第8章 上元·可愛得多

【小卷毛可愛得多】

林白宇之所以針對簡羽,不過是為了顯擺自己。他越顯擺,越能體現出內心深處的自卑。

被潑了一臉酒的時候他尚且能忍,然而,當簡浩和黎書一唱一和地揭穿他的身世之時,他卻徹底翻了臉。

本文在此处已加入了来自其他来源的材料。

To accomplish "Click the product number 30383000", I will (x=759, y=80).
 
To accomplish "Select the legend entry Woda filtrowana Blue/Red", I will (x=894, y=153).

林白宇怒極之下一把抓起桌上的酒壇,沖着簡浩就要當頭澆下。

簡浩眼疾手快地把黎書一推,黎書向後踉跄兩步,被一個身材高壯的年輕武将扶住。

他自己則像個小耗子似的嗖地一下蹿到了秦淵身後。

林白宇怒氣沖沖地轉身,一雙細長的眼睛陰測測地瞪着簡浩。

“有種你出來!”林白宇冷聲說道。

“有種你潑啊!”簡浩不屑地翻了個白眼。

所以說,他之所以躲在秦淵身後,絕不是看中了平王殿下地位高有安全感,完全是因為整桌人他就看秦淵不順眼——既然要找擋槍的,肯定要找最讨厭的那個,對不對?

林白宇自然是不敢潑的。他把酒壇一扔,往側面一撲就要去抓簡浩。

簡浩吓了一跳,抓着秦淵的衣服就往另一邊躲,邊躲還邊挑釁。

黎書也不是個省油的燈,暗搓搓地躲到安全地帶給簡浩叫好,“簡兄小心,他往左邊去了!右邊右邊,小心右邊!”

簡浩也不嫌他煩,一個指揮一個躲玩得可起勁。

一屋子的世家子弟哪裏見過這樣的場面,一時間全都愣在那裏,連個上來勸架的人都沒有。

秦淵身後綴着個小耗子,整張臉都黑了。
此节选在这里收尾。